++++ Material provided

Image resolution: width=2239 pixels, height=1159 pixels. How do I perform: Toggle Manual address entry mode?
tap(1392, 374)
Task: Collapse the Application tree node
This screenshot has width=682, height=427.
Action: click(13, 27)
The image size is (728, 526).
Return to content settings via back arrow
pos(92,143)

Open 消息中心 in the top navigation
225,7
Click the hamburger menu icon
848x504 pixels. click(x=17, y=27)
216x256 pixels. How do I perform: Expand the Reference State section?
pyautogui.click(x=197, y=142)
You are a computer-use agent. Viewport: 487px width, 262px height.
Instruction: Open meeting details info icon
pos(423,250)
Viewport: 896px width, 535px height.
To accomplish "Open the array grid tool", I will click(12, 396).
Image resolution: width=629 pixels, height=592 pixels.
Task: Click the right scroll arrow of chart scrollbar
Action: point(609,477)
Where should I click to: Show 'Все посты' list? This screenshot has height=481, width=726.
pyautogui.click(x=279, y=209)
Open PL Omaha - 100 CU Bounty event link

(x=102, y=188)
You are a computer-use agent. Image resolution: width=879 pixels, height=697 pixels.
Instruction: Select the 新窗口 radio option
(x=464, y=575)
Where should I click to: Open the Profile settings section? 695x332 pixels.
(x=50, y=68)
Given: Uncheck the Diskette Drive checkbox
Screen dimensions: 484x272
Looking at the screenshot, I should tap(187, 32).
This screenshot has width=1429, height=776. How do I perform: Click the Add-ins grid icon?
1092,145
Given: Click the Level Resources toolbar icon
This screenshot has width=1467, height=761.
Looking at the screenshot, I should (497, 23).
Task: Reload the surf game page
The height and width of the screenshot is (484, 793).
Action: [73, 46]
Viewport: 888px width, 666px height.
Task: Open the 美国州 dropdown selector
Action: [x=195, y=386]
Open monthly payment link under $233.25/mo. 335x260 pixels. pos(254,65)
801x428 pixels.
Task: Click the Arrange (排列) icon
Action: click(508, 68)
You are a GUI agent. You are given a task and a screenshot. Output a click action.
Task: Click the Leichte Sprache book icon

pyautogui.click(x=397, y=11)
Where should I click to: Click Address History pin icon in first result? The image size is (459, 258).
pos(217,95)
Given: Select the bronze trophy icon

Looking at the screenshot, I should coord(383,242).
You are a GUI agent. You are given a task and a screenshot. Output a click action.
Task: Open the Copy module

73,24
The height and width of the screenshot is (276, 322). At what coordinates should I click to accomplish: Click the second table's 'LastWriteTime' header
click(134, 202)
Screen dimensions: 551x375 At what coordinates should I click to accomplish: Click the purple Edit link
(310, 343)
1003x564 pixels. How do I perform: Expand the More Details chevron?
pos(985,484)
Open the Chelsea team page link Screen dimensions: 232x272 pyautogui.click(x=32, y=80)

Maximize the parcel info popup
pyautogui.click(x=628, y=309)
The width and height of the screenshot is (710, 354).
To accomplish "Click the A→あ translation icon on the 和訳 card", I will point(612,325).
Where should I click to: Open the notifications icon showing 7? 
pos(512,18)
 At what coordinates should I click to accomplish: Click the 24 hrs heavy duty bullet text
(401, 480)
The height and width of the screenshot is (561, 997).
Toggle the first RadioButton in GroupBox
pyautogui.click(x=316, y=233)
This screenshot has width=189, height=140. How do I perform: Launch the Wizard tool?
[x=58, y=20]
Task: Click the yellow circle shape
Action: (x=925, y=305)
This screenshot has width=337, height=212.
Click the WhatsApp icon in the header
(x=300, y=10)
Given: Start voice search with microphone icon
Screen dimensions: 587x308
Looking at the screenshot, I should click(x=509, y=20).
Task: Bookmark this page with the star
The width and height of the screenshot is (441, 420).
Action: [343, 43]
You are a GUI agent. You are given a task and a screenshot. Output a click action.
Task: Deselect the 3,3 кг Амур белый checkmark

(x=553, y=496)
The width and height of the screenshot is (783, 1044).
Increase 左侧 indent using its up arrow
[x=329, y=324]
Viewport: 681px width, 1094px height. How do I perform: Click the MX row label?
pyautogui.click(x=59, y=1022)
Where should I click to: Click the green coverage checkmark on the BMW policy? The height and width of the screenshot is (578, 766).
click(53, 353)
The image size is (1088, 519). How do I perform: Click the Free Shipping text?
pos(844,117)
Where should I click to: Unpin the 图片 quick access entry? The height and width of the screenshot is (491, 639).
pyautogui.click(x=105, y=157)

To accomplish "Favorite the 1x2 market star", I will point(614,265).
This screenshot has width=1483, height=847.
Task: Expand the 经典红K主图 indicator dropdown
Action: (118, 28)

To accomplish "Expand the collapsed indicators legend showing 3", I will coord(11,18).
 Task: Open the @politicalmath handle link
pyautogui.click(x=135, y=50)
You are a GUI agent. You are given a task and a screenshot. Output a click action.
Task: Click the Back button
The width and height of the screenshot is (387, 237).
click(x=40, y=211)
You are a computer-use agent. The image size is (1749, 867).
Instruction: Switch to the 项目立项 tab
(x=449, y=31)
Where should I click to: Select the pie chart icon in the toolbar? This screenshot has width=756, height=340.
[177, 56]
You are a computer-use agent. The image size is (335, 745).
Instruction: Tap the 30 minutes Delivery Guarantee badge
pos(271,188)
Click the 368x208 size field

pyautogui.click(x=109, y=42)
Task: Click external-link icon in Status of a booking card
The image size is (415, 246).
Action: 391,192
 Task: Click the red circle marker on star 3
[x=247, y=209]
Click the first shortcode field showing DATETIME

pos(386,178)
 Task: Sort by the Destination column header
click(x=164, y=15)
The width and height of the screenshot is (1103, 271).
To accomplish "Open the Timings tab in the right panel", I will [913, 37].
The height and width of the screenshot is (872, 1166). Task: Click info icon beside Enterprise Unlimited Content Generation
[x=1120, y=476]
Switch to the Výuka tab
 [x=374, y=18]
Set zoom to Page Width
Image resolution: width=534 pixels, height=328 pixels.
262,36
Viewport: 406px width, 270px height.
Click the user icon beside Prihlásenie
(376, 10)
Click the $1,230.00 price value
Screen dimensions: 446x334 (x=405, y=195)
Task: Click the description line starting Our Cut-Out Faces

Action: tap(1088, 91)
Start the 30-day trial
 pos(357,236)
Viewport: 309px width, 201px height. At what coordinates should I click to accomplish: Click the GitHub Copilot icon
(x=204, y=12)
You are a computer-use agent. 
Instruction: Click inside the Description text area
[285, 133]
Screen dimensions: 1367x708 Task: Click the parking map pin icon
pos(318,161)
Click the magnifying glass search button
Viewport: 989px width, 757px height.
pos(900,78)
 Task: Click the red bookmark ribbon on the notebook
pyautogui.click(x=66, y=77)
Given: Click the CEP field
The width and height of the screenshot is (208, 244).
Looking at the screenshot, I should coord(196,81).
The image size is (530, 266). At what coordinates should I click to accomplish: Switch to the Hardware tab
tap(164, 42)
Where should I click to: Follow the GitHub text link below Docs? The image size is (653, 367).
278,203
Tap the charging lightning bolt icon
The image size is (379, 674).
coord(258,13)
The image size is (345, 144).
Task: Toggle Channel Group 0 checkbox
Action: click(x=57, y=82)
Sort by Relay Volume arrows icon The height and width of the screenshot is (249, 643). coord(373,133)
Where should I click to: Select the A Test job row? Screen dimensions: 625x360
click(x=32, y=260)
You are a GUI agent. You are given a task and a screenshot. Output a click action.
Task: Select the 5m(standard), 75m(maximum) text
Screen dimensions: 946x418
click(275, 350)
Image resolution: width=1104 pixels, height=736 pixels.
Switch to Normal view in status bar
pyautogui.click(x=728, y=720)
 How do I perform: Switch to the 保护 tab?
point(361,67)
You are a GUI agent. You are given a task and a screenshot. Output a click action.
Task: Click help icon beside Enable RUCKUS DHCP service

++++++++

Action item:
Once you have read the listing, copy it out exactly.

Task response:
Image resolution: width=2239 pixels, height=1159 pixels. How do I perform: Toggle Manual address entry mode?
tap(1392, 374)
Task: Collapse the Application tree node
This screenshot has width=682, height=427.
Action: click(13, 27)
The image size is (728, 526).
Return to content settings via back arrow
pos(92,143)

Open 消息中心 in the top navigation
225,7
Click the hamburger menu icon
848x504 pixels. click(x=17, y=27)
216x256 pixels. How do I perform: Expand the Reference State section?
pyautogui.click(x=197, y=142)
You are a computer-use agent. Viewport: 487px width, 262px height.
Instruction: Open meeting details info icon
pos(423,250)
Viewport: 896px width, 535px height.
To accomplish "Open the array grid tool", I will click(12, 396).
Image resolution: width=629 pixels, height=592 pixels.
Task: Click the right scroll arrow of chart scrollbar
Action: point(609,477)
Where should I click to: Show 'Все посты' list? This screenshot has height=481, width=726.
pyautogui.click(x=279, y=209)
Open PL Omaha - 100 CU Bounty event link

(x=102, y=188)
You are a computer-use agent. Image resolution: width=879 pixels, height=697 pixels.
Instruction: Select the 新窗口 radio option
(x=464, y=575)
Where should I click to: Open the Profile settings section? 695x332 pixels.
(x=50, y=68)
Given: Uncheck the Diskette Drive checkbox
Screen dimensions: 484x272
Looking at the screenshot, I should tap(187, 32).
This screenshot has width=1429, height=776. How do I perform: Click the Add-ins grid icon?
1092,145
Given: Click the Level Resources toolbar icon
This screenshot has width=1467, height=761.
Looking at the screenshot, I should (497, 23).
Task: Reload the surf game page
The height and width of the screenshot is (484, 793).
Action: [73, 46]
Viewport: 888px width, 666px height.
Task: Open the 美国州 dropdown selector
Action: [x=195, y=386]
Open monthly payment link under $233.25/mo. 335x260 pixels. pos(254,65)
801x428 pixels.
Task: Click the Arrange (排列) icon
Action: click(508, 68)
You are a GUI agent. You are given a task and a screenshot. Output a click action.
Task: Click the Leichte Sprache book icon

pyautogui.click(x=397, y=11)
Where should I click to: Click Address History pin icon in first result? The image size is (459, 258).
pos(217,95)
Given: Select the bronze trophy icon

Looking at the screenshot, I should coord(383,242).
You are a GUI agent. You are given a task and a screenshot. Output a click action.
Task: Open the Copy module

73,24
The height and width of the screenshot is (276, 322). At what coordinates should I click to accomplish: Click the second table's 'LastWriteTime' header
click(134, 202)
Screen dimensions: 551x375 At what coordinates should I click to accomplish: Click the purple Edit link
(310, 343)
1003x564 pixels. How do I perform: Expand the More Details chevron?
pos(985,484)
Open the Chelsea team page link Screen dimensions: 232x272 pyautogui.click(x=32, y=80)

Maximize the parcel info popup
pyautogui.click(x=628, y=309)
The width and height of the screenshot is (710, 354).
To accomplish "Click the A→あ translation icon on the 和訳 card", I will point(612,325).
Where should I click to: Open the notifications icon showing 7? 
pos(512,18)
 At what coordinates should I click to accomplish: Click the 24 hrs heavy duty bullet text
(401, 480)
The height and width of the screenshot is (561, 997).
Toggle the first RadioButton in GroupBox
pyautogui.click(x=316, y=233)
This screenshot has width=189, height=140. How do I perform: Launch the Wizard tool?
[x=58, y=20]
Task: Click the yellow circle shape
Action: (x=925, y=305)
This screenshot has width=337, height=212.
Click the WhatsApp icon in the header
(x=300, y=10)
Given: Start voice search with microphone icon
Screen dimensions: 587x308
Looking at the screenshot, I should click(x=509, y=20).
Task: Bookmark this page with the star
The width and height of the screenshot is (441, 420).
Action: [343, 43]
You are a GUI agent. You are given a task and a screenshot. Output a click action.
Task: Deselect the 3,3 кг Амур белый checkmark

(x=553, y=496)
The width and height of the screenshot is (783, 1044).
Increase 左侧 indent using its up arrow
[x=329, y=324]
Viewport: 681px width, 1094px height. How do I perform: Click the MX row label?
pyautogui.click(x=59, y=1022)
Where should I click to: Click the green coverage checkmark on the BMW policy? The height and width of the screenshot is (578, 766).
click(53, 353)
The image size is (1088, 519). How do I perform: Click the Free Shipping text?
pos(844,117)
Where should I click to: Unpin the 图片 quick access entry? The height and width of the screenshot is (491, 639).
pyautogui.click(x=105, y=157)

To accomplish "Favorite the 1x2 market star", I will point(614,265).
This screenshot has width=1483, height=847.
Task: Expand the 经典红K主图 indicator dropdown
Action: (118, 28)

To accomplish "Expand the collapsed indicators legend showing 3", I will coord(11,18).
 Task: Open the @politicalmath handle link
pyautogui.click(x=135, y=50)
You are a GUI agent. You are given a task and a screenshot. Output a click action.
Task: Click the Back button
The width and height of the screenshot is (387, 237).
click(x=40, y=211)
You are a computer-use agent. The image size is (1749, 867).
Instruction: Switch to the 项目立项 tab
(x=449, y=31)
Where should I click to: Select the pie chart icon in the toolbar? This screenshot has width=756, height=340.
[177, 56]
You are a computer-use agent. The image size is (335, 745).
Instruction: Tap the 30 minutes Delivery Guarantee badge
pos(271,188)
Click the 368x208 size field

pyautogui.click(x=109, y=42)
Task: Click external-link icon in Status of a booking card
The image size is (415, 246).
Action: 391,192
 Task: Click the red circle marker on star 3
[x=247, y=209]
Click the first shortcode field showing DATETIME

pos(386,178)
 Task: Sort by the Destination column header
click(x=164, y=15)
The width and height of the screenshot is (1103, 271).
To accomplish "Open the Timings tab in the right panel", I will [913, 37].
The height and width of the screenshot is (872, 1166). Task: Click info icon beside Enterprise Unlimited Content Generation
[x=1120, y=476]
Switch to the Výuka tab
 [x=374, y=18]
Set zoom to Page Width
Image resolution: width=534 pixels, height=328 pixels.
262,36
Viewport: 406px width, 270px height.
Click the user icon beside Prihlásenie
(376, 10)
Click the $1,230.00 price value
Screen dimensions: 446x334 (x=405, y=195)
Task: Click the description line starting Our Cut-Out Faces

Action: tap(1088, 91)
Start the 30-day trial
 pos(357,236)
Viewport: 309px width, 201px height. At what coordinates should I click to accomplish: Click the GitHub Copilot icon
(x=204, y=12)
You are a computer-use agent. 
Instruction: Click inside the Description text area
[285, 133]
Screen dimensions: 1367x708 Task: Click the parking map pin icon
pos(318,161)
Click the magnifying glass search button
Viewport: 989px width, 757px height.
pos(900,78)
 Task: Click the red bookmark ribbon on the notebook
pyautogui.click(x=66, y=77)
Given: Click the CEP field
The width and height of the screenshot is (208, 244).
Looking at the screenshot, I should coord(196,81).
The image size is (530, 266). At what coordinates should I click to accomplish: Switch to the Hardware tab
tap(164, 42)
Where should I click to: Follow the GitHub text link below Docs? The image size is (653, 367).
278,203
Tap the charging lightning bolt icon
The image size is (379, 674).
coord(258,13)
The image size is (345, 144).
Task: Toggle Channel Group 0 checkbox
Action: click(x=57, y=82)
Sort by Relay Volume arrows icon The height and width of the screenshot is (249, 643). coord(373,133)
Where should I click to: Select the A Test job row? Screen dimensions: 625x360
click(x=32, y=260)
You are a GUI agent. You are given a task and a screenshot. Output a click action.
Task: Select the 5m(standard), 75m(maximum) text
Screen dimensions: 946x418
click(275, 350)
Image resolution: width=1104 pixels, height=736 pixels.
Switch to Normal view in status bar
pyautogui.click(x=728, y=720)
 How do I perform: Switch to the 保护 tab?
point(361,67)
You are a GUI agent. You are given a task and a screenshot. Output a click action.
Task: Click help icon beside Enable RUCKUS DHCP service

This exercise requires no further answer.